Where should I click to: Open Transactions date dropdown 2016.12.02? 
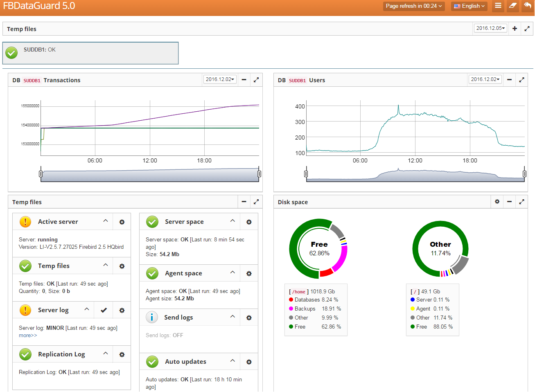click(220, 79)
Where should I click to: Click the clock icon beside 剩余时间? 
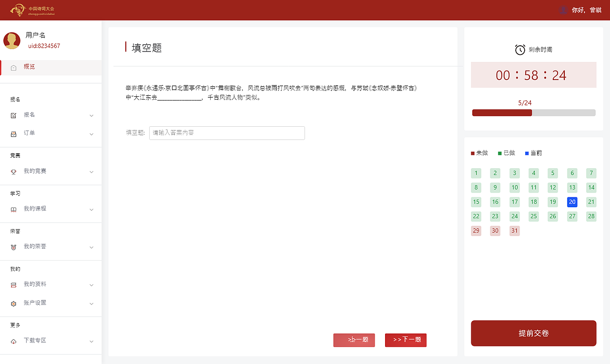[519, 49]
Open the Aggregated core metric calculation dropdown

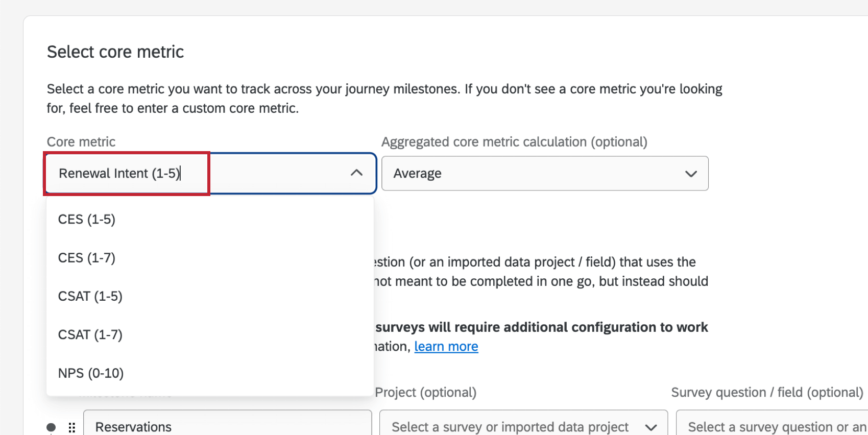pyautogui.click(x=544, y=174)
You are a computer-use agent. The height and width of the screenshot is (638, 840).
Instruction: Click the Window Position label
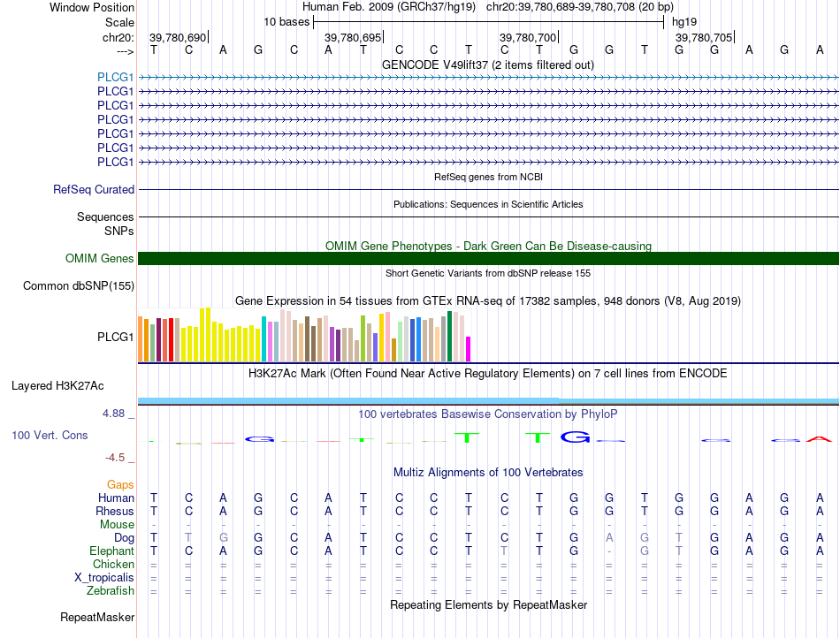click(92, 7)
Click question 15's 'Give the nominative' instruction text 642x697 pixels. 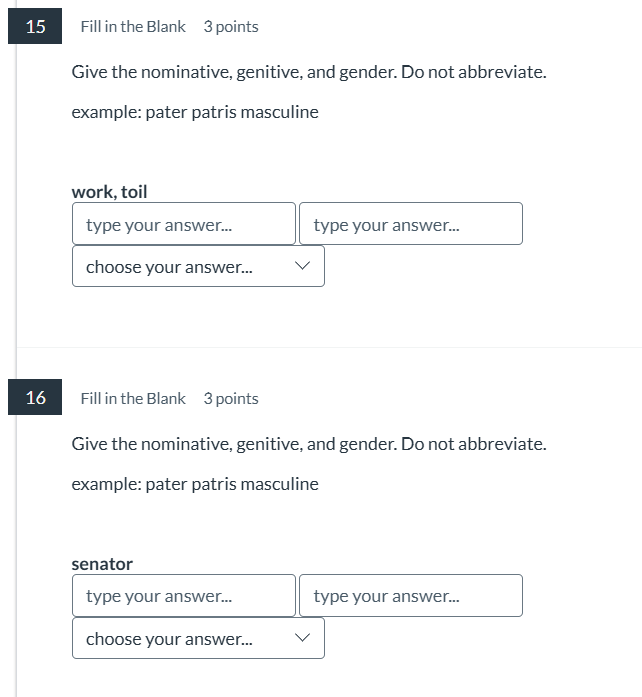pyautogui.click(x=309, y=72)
====
§ **The problem**
All lines from the beginning of the material above through the line holding "You are a computer-use" are to be given again exactly, and no others; pictures do not go in.

§ **Answer to this exercise**
Where should I click to: Open Transactions date dropdown 2016.12.02? 
click(220, 79)
Where should I click to: Click the clock icon beside 剩余时间? 
[519, 49]
Open the Aggregated core metric calculation dropdown

pyautogui.click(x=544, y=174)
You are a computer-use agent. The height and width of the screenshot is (638, 840).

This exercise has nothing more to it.